Banks returns with her sophomore album The Altar, bringing us her bold and brooding take on the alternative pop genre. Written and creatively controlled by Banks herself, the record is a confrontation of complicated love, longing, betrayal and self-doubt. The overall thematic for the LP seems to be a rally cry for women – I have taken control and this is what I am going to do about it. But don’t get me wrong, it is not all burning bras, anti-men, we don’t need a man stuff, it is deeper. It is making a choice in the lives we lead, whether that is chasing a man you want to be with or saying, ‘I need a man in my life who is as strong as I am’.
The album opens up with the track Gemini Feeds, a cool, catchy, alt-pop offering that sets off the collection at full pace. It blends echoing vocals over electro beats before being joined by a dark brooding synth melody. Produced by SOHN, the music itself is mesmerising but with the harsh growling vocals, it gains depth and intensity as she sings about a jilted ex. It is an honest kick in the teeth piece, a perfect taste for what is to come.
Fuck With Myself, which announced Banks’ return on the music scene with the bold and chilling video accompaniment, is the second song on The Altar. The intro has this cool blend of steel drums and pulsating electro beats. It is basically the ethos for the whole record, as she verbalises her empowerment with the line ‘I fuck with myself more than anybody else’. We see she has developed; the singer’s no-nonsense attitude coming through, far from the young pop star of Goddess.

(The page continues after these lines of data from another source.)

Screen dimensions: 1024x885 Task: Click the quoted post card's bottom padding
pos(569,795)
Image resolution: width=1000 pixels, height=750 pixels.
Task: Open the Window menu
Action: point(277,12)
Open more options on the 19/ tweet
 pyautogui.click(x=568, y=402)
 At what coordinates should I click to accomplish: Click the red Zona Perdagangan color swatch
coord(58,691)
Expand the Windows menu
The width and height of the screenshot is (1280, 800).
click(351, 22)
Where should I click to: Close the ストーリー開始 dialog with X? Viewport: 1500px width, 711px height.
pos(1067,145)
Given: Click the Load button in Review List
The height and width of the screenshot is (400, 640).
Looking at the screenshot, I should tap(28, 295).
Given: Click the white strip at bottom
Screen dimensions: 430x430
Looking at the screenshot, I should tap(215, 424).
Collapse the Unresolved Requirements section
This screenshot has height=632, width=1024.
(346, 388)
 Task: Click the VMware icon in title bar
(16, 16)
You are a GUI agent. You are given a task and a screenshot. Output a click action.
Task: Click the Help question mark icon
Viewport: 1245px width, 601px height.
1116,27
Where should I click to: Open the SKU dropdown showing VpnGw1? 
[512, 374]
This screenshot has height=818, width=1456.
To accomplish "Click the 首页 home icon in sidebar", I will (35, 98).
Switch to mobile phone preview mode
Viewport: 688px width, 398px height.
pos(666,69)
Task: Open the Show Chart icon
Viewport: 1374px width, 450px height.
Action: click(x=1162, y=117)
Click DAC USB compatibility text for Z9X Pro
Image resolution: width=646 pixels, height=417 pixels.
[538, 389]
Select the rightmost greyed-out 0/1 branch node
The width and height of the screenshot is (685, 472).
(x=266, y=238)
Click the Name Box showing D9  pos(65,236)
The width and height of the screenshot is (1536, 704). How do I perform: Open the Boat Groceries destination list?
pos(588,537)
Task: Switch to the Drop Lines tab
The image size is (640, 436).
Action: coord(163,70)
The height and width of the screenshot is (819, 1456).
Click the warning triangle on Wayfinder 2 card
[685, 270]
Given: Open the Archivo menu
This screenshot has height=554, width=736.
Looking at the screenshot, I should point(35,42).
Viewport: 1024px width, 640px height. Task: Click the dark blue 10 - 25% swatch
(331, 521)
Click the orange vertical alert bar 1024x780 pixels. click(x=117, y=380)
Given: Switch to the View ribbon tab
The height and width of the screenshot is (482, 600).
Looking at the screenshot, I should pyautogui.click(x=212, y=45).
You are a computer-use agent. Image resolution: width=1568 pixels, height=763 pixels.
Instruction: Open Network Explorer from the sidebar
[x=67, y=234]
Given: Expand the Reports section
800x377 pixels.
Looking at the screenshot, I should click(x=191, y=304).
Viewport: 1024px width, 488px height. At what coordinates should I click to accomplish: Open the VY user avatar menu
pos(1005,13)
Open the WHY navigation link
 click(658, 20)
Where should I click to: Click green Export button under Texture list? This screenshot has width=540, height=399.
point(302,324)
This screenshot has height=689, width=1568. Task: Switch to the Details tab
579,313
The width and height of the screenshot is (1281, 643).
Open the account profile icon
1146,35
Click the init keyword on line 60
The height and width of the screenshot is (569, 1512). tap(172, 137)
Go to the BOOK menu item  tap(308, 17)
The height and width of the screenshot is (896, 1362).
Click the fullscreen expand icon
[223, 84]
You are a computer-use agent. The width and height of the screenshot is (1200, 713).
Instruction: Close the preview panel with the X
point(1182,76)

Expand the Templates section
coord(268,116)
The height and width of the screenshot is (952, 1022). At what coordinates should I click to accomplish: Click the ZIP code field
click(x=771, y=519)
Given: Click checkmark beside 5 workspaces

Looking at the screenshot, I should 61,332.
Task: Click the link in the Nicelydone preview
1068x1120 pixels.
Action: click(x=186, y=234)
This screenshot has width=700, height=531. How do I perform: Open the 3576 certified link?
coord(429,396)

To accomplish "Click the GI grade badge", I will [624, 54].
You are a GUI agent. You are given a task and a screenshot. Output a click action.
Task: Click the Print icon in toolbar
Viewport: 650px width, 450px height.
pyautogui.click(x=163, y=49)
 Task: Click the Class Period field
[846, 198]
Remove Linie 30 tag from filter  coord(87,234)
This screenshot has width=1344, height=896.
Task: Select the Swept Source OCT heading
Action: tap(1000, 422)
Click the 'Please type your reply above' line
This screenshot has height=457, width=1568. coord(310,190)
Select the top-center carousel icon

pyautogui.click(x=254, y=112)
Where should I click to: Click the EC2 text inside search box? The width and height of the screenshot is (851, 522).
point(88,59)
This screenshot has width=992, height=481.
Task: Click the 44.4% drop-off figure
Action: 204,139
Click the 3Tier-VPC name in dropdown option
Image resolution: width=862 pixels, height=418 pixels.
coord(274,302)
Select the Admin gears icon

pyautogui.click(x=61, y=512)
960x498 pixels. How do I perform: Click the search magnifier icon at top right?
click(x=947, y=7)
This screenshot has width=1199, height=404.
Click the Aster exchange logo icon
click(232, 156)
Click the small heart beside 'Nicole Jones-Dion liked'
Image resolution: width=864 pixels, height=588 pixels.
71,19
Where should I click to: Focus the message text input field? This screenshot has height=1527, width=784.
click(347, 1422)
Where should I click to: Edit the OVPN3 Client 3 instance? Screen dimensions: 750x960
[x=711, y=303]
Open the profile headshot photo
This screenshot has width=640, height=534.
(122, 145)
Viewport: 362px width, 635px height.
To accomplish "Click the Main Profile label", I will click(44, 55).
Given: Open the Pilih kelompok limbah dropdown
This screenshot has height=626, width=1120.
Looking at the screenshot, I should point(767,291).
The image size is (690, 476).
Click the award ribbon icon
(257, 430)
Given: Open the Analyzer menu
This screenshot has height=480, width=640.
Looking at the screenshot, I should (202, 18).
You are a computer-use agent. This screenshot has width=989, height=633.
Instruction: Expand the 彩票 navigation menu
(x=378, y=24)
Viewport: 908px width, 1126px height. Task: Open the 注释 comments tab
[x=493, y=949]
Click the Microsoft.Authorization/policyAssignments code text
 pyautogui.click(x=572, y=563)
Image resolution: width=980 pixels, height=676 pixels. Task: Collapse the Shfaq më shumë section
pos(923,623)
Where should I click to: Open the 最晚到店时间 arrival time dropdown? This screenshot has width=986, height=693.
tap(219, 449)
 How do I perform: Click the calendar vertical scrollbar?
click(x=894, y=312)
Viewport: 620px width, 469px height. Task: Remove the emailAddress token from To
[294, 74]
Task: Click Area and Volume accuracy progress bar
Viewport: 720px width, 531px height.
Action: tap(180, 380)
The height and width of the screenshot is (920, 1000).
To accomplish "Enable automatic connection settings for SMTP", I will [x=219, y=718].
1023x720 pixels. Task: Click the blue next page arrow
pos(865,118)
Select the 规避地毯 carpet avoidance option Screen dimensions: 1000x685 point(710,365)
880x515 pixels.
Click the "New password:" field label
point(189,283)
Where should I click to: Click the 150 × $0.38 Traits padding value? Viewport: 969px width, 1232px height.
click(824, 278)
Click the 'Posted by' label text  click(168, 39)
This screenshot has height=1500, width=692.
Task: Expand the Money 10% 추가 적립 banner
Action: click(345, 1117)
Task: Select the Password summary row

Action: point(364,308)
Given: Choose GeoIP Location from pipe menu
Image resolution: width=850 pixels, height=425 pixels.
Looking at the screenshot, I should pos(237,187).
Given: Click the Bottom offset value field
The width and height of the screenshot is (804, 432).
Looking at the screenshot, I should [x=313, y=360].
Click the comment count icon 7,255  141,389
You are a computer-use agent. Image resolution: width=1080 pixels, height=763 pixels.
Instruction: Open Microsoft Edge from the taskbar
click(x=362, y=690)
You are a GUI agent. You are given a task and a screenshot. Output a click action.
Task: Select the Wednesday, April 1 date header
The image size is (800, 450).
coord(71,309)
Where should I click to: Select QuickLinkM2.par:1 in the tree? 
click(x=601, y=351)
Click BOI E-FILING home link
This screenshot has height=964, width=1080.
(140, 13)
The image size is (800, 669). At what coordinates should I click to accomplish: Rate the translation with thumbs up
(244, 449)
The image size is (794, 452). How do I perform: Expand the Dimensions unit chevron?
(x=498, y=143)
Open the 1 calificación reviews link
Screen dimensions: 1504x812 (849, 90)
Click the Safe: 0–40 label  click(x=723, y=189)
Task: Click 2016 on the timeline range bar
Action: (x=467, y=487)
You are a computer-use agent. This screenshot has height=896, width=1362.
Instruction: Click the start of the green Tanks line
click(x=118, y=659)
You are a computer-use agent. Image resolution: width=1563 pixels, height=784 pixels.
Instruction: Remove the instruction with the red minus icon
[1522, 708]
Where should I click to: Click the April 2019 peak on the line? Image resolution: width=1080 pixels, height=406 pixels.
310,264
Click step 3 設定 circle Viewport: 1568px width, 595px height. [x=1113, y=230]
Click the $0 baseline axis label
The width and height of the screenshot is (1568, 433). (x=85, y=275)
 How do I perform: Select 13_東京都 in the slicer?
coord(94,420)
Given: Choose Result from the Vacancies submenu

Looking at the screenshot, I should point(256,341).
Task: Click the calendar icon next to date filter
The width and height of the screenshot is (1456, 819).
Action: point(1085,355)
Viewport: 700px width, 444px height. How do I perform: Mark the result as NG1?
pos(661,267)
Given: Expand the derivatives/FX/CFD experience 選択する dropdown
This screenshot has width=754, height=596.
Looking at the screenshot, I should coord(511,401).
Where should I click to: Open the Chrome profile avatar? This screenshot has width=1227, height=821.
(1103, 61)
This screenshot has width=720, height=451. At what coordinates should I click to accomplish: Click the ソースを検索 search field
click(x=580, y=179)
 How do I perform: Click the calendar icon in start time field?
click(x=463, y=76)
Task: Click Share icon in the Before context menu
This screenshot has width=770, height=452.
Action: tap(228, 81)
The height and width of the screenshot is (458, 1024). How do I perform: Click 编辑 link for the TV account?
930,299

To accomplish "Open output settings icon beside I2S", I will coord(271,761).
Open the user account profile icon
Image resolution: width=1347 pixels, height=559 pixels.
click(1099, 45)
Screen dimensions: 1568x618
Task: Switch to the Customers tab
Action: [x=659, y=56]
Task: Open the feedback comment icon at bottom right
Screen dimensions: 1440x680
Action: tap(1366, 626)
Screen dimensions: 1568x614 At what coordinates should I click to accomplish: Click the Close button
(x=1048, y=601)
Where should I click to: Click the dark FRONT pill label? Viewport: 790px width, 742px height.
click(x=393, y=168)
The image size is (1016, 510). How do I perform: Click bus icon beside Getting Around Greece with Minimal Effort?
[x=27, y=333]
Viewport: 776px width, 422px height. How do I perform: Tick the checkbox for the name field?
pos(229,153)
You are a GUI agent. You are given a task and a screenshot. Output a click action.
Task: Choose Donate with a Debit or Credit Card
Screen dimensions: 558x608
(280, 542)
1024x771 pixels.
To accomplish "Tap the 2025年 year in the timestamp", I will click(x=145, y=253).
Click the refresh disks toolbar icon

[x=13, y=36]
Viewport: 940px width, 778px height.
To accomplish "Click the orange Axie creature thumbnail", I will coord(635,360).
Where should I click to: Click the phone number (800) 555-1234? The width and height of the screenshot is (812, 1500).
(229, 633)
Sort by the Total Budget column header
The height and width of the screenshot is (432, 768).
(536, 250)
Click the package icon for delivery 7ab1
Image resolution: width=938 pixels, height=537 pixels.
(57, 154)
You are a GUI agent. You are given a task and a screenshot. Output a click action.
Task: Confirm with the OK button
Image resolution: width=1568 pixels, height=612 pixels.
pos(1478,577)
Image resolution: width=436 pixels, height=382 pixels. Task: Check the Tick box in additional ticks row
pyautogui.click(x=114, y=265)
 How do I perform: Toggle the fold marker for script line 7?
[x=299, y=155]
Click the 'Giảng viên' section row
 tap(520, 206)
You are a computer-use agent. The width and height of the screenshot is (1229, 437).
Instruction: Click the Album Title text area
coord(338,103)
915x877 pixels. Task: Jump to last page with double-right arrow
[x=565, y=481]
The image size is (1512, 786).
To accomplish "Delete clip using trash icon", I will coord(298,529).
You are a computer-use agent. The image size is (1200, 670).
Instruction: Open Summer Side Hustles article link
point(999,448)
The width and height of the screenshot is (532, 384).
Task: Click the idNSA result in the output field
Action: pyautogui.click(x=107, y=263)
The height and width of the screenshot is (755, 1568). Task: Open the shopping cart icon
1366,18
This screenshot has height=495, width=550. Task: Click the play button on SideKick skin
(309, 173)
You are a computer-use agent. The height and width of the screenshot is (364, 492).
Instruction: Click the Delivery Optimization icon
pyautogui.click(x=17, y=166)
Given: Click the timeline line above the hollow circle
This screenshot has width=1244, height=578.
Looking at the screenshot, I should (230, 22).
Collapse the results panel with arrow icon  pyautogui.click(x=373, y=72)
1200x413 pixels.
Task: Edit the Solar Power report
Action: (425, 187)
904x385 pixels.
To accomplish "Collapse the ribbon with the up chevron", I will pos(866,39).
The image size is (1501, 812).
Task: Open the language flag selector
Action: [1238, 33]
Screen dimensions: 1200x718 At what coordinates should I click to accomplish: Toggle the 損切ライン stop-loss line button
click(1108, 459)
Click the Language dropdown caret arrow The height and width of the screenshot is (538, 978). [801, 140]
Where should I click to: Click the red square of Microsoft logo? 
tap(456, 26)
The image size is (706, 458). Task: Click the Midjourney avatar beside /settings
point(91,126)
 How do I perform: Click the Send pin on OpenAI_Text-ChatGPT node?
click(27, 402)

Weaker Girl is all about female empowerment and accepting that you need to find an equal in life in order to have a good relationship, as she sings the lines, ‘I’m a need a bad mother fucker like me’. It features a heavy synth melody and echoing vocals that send a chill down the spine that paired with a string accompaniment makes for great material.
Mother Earth is a stripped down ballad, with just vocals and an acoustic guitar. It showcases her raw vocal ability and makes for a cool, paced down tune. However, it seems a little out of place on the LP and possibly more fitting on a purely pop creation. It lacks the brooding, grittiness that Banks does so well. Radio ready Judas stand outs, as it combines hip-hop sentiments with cool R&B vibes. Fans of The Weeknd will love this piece, it re-ignites the much needed fire that has been dampened by its moderately lacklustre predecessor.
Although this is a great album that will please returning fans of Banks and includes catchy alt-pop to savour the palette – it is nothing ground-breaking. Singles are often indistinct and much like any other female alt-pop/R&B artist currently on the market. She hasn’t got the impact of a debut, as we have already been introduced to her as an artist, and she doesn’t have the weird uniqueness that pierces you instantly after one listen that we get from fellow artists such as FKA Twigs or Grimes. It is safe to say, although she admits to creating The Altar out of a new appreciation and discovery of herself as an artist, she hasn’t taken enough risks. Stand outs Gemini Feeds, Fuck with Myself and Judas get the appreciation they deserve, but it is nothing we haven’t heard before. The Altar is available now.